What’s your advice for thriving in this shift?

My main tip, one I use myself and tell students, is that everyone should become an AI generalist, no matter who they are. I start with applying AI in my personal life before even touching AI in work. If I’m a spouse planning recipes or trips with my partner, I think of myself as an AI generalist, using AI to improve my productivity with personal tasks. Students also adopt AI fast. Their goal is saving time and money, and they’ll use it for anything, even drafting notes to their parents. Once I grasp its power and get efficient, I naturally bring it to work and embrace it.

When I’m AI-native in my personal life and then at work, I turn into an orchestrator. It doesn’t matter which part of the workflow I handle. Coding, automating, or other pieces, what counts is I’m coordinating it all, shifting AI uses from personal to professional. I might see this in a bubble, but I’ve got plenty of examples, like students cutting corners with it. It gets me excited about what’s ahead without worrying too much about my identity changing. I get why people feel an existential crisis over their roles, but as an AI generalist, I focus on efficiency instead. Community helps too.

I’m a board member at Decode, a nonprofit supporting students in tech careers across the US and beyond, especially at UC Berkeley and Stanford. Being in that group connects me with diverse tech backgrounds and experience levels, widening my view for better decisions. It sharpens my sense of where AI fits, balancing human emotion and involvement with tools and automation. So my advice is simple: use AI personally, tap into the community, and you’ll stay ahead.

Standing Out: reflections on exceptionality

What does it take to be exceptional in your view?
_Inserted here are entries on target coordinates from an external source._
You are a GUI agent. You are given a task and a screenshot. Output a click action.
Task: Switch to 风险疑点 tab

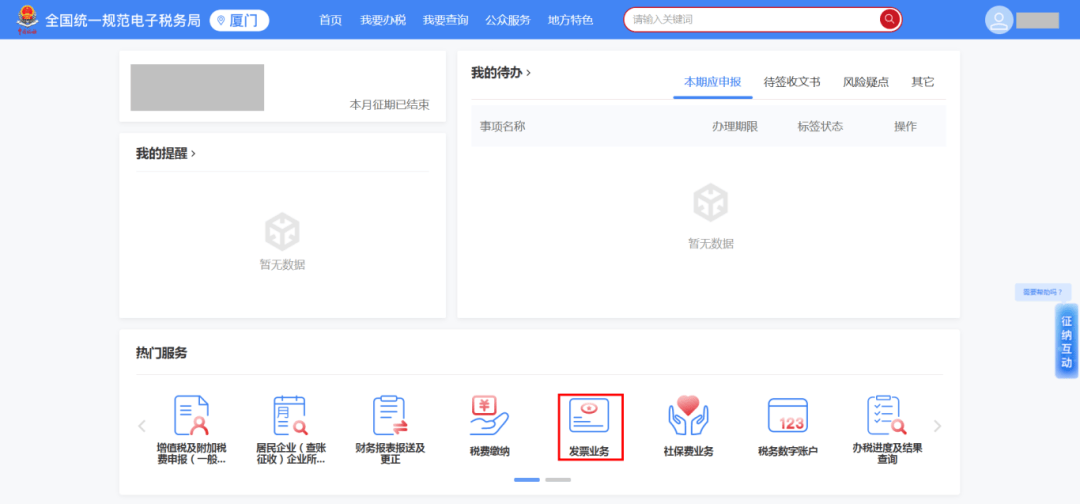(x=865, y=82)
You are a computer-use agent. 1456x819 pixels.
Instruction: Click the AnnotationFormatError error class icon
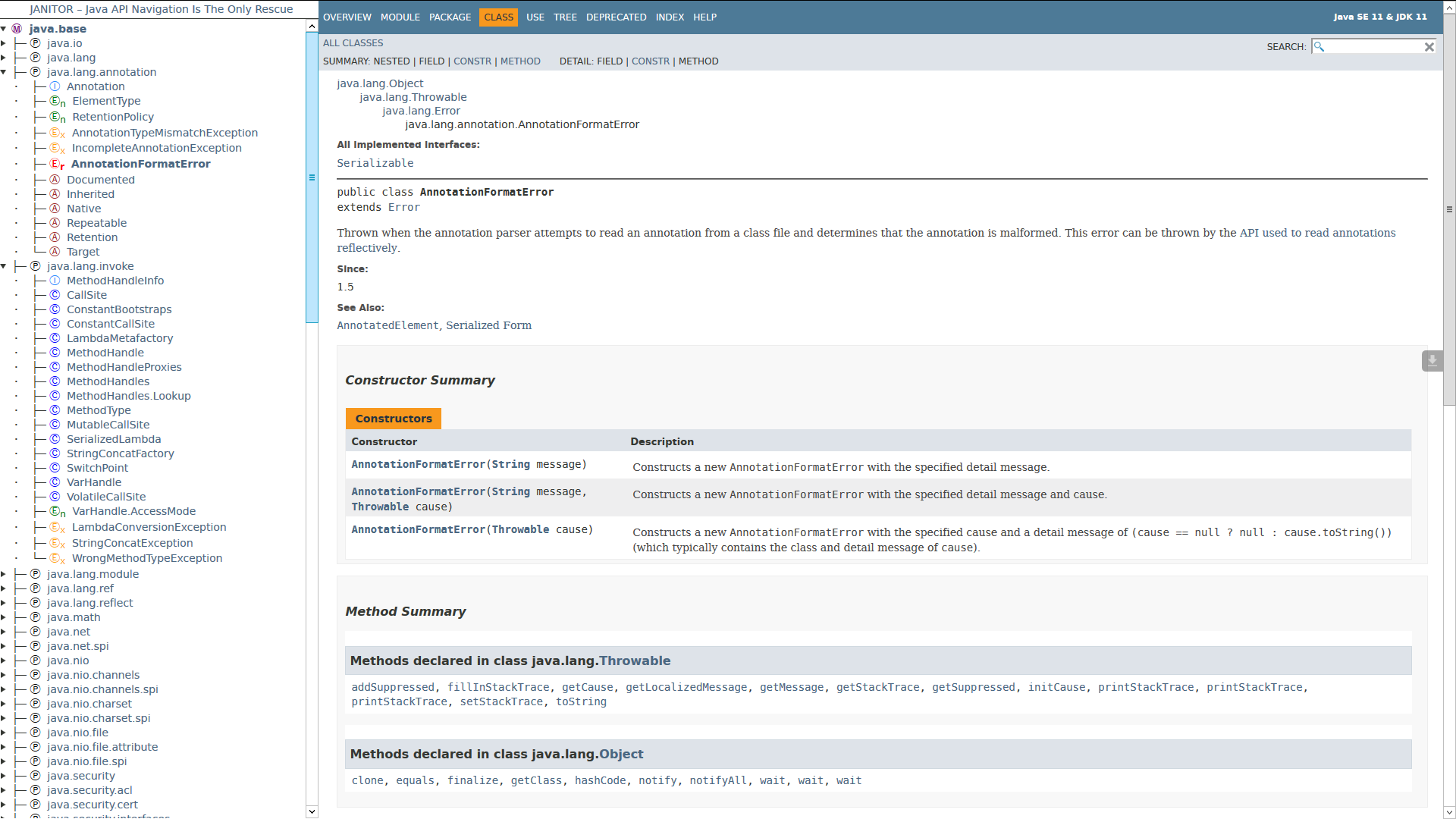[56, 163]
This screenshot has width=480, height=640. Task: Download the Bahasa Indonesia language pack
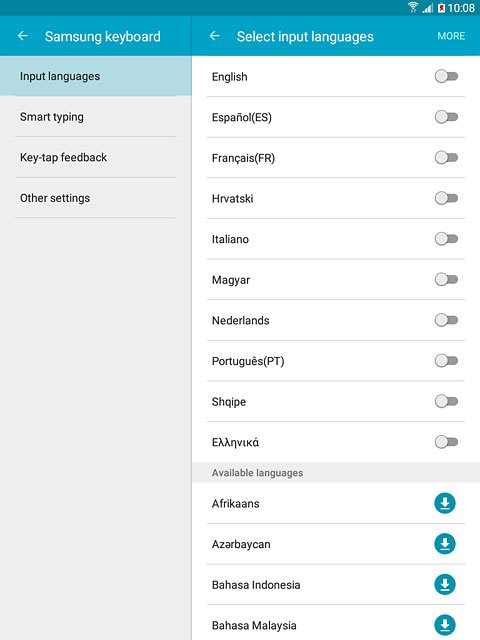point(444,584)
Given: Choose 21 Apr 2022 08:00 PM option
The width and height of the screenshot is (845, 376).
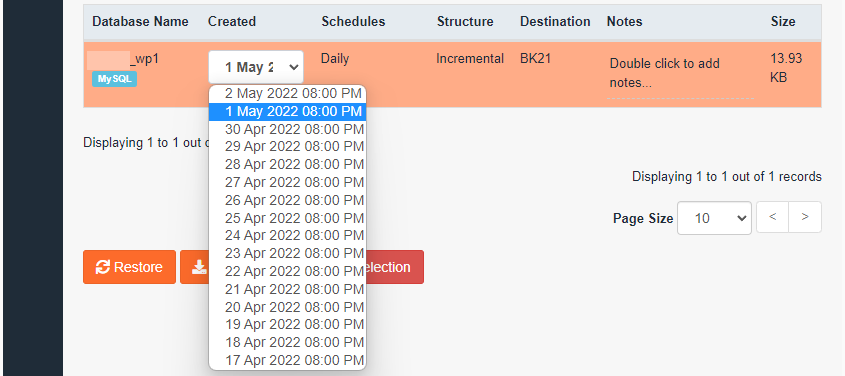Looking at the screenshot, I should (288, 289).
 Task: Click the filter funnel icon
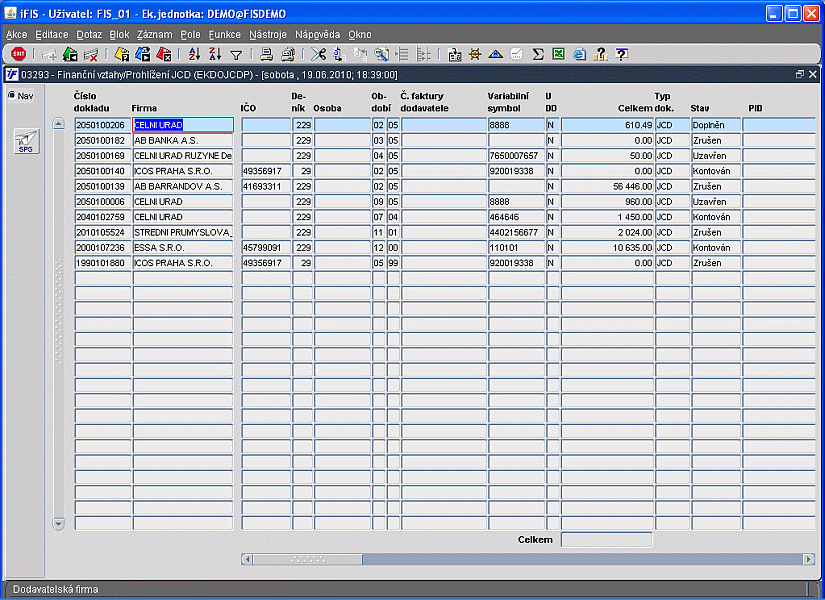(x=236, y=54)
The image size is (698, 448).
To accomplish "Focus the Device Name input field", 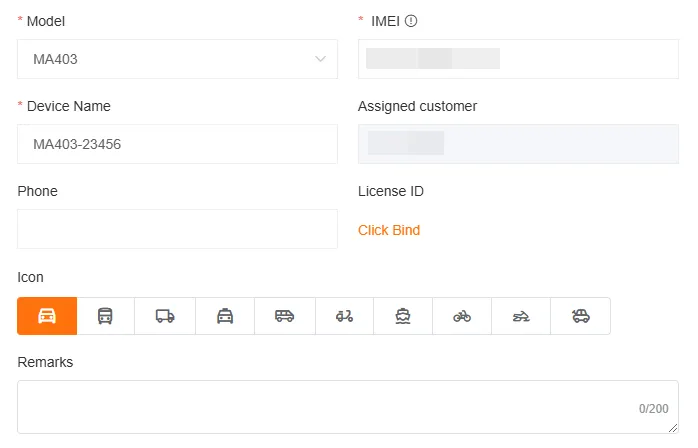I will pos(177,144).
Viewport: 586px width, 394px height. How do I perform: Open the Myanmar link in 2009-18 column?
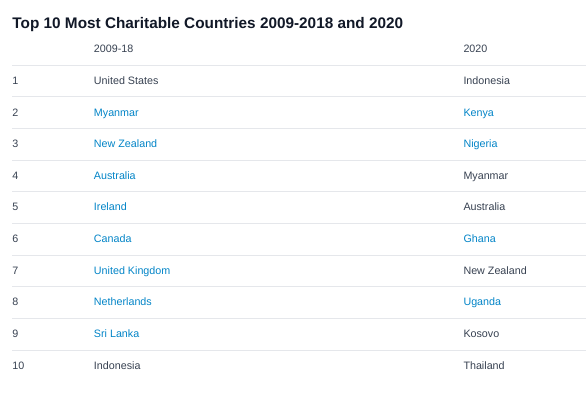pyautogui.click(x=116, y=113)
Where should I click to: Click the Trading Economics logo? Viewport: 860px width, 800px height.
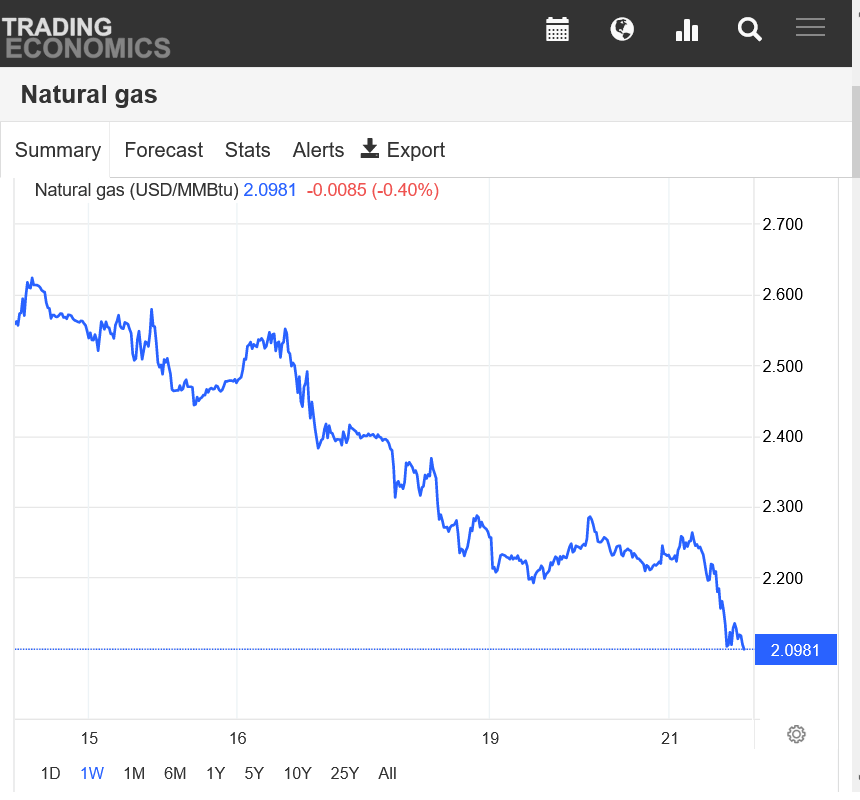(x=86, y=36)
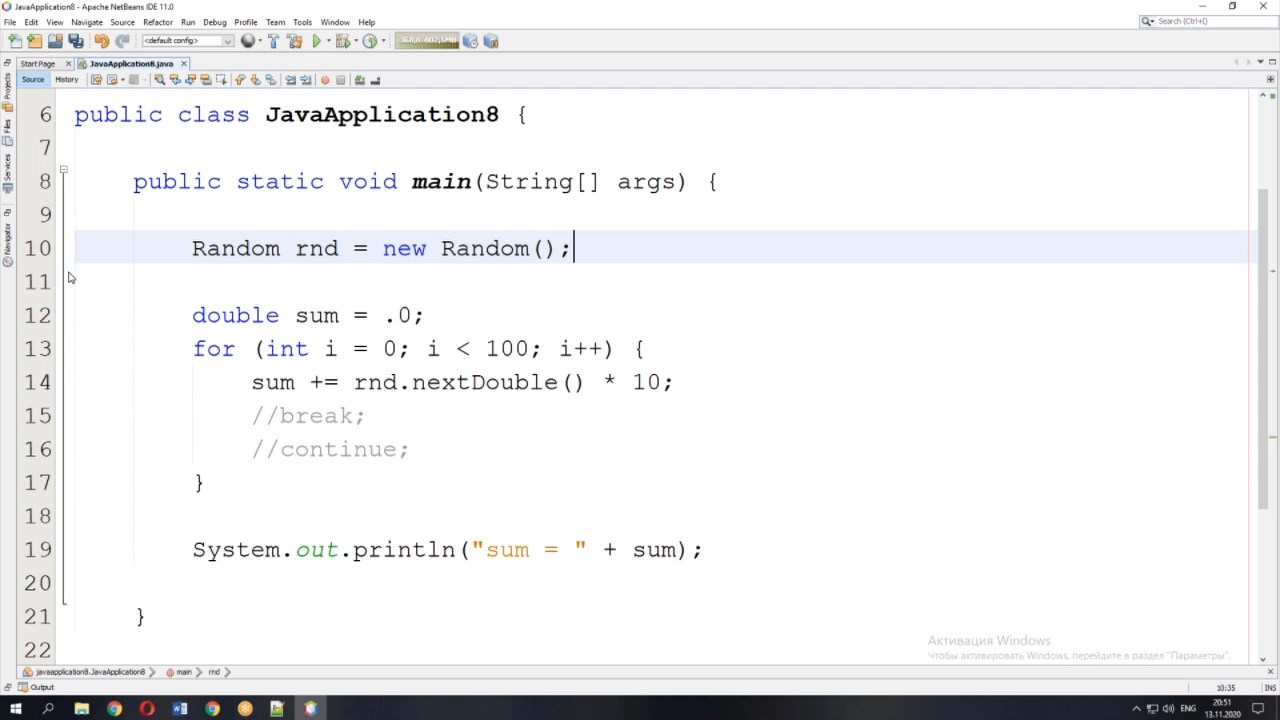Click the Save All icon

(75, 41)
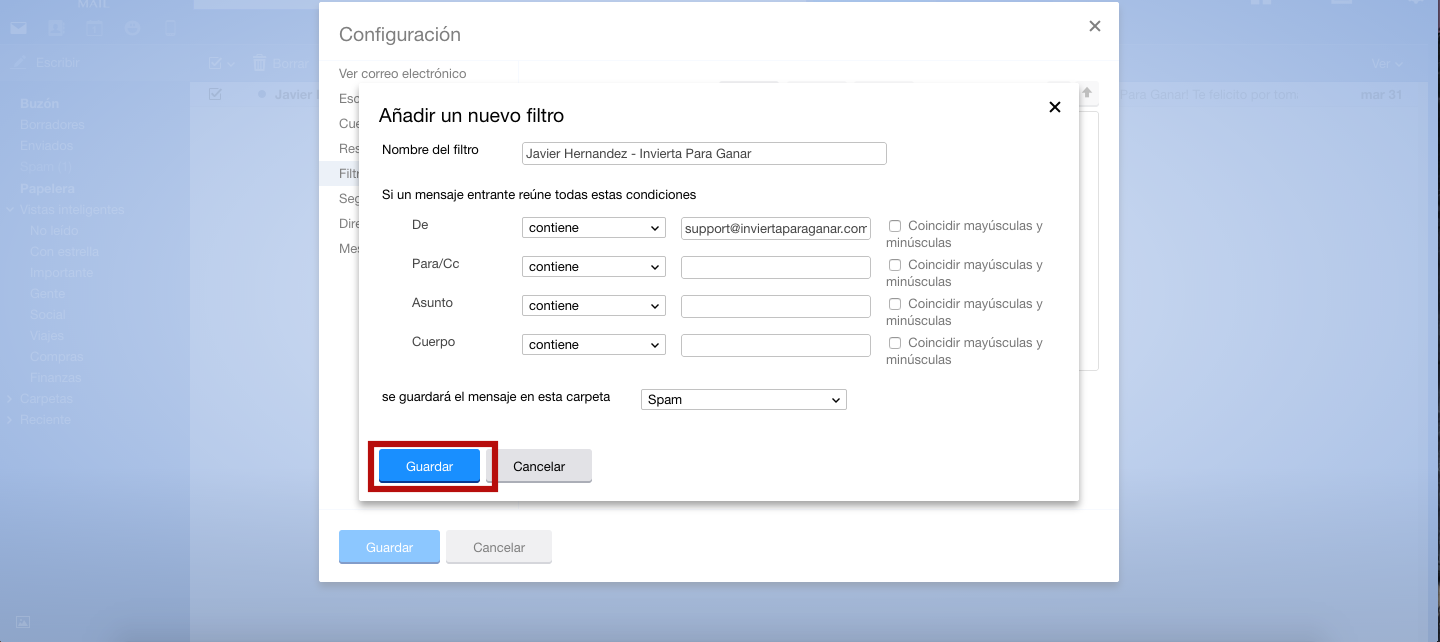The height and width of the screenshot is (642, 1440).
Task: Toggle case matching checkbox for Para/Cc
Action: pos(895,265)
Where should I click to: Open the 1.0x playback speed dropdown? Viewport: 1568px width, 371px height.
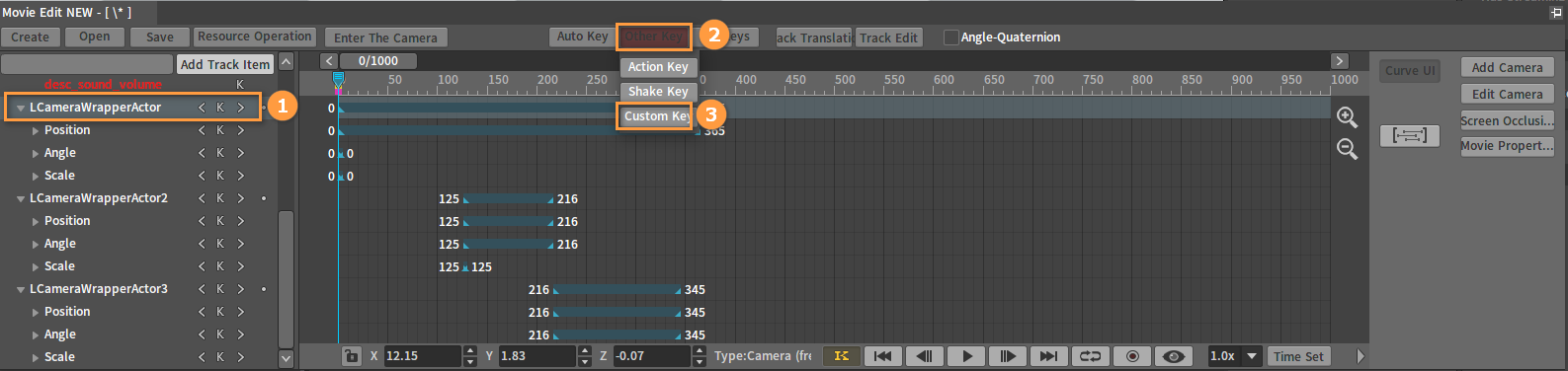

Being exceptional isn’t about a degree or being the brightest. It’s about an inner drive that keeps me moving. During my career, we did a team exercise with the Strengths Finder survey from Gallup, and my top strength came up as competitiveness. At first, I thought it was the worst strength possible, useless and a bit negative. But as I matched it to what I was doing, I realized I’m competitive with myself, not just outside standards, though those matter too. When I face a problem I can’t solve, I get almost upset, and that fires me up to tackle it, feeling like I can do anything to crack it. That’s what lets me build the quickest, workable version of a solution. I’m not an engineer, but if the product breaks, I can’t fix the code. Still, I can dig into the user experience that led to the issue, measure drop-off points across stages, pinpoint the exact moment it went wrong, and tell an engineer my guesses on why it broke, letting experts handle the rest. That competitiveness and curiosity push me to solve problems fast, getting 80% of the way there. I don’t aim to outshine data scientists or engineers. My goal is understanding what they do, so I can be a general manager who’s useful and impactful on the team. I see it as a T-shaped career. The top is my generalist skills, built in college and early on, touching a bit of everything. Over time, I grow offshoots, but experience deepens one big stem, like a superpower, from specific roles or challenges I’ve taken on.

How do you guide others to stand out?

I teach at UC Berkeley, and I push students to look past the textbook. One tactic I share is the reverse interview. If I spot something I want to do, I don’t wait for a job posting. I reach out to the people who care about the problem and share how I’d solve it. That’s how I landed at Pinterest and later Indiegogo and Descript. It’s about jumping in with a pitch. I tell students to test fast, try small changes, and see what sticks, because confidence isn’t innate, it’s earned through action. Early in my career, I had to fake it. At 25, managing hardware veterans with decades more experience, I’d use a poker face to mask my nerves. People found me intimidating at first, but one-on-one, they’d see I wasn’t so scary. That poker face wasn’t permanent pretending. It was acting until I owned it. I encourage students to do the same, picking up skills not to beat the experts but to gain enough context to lead. I’m not an engineer, but I can troubleshoot a user flow, track drop-offs, and hand tech folks a solid hypothesis. That’s how to stand out: act, learn, adjust, and keep moving forward.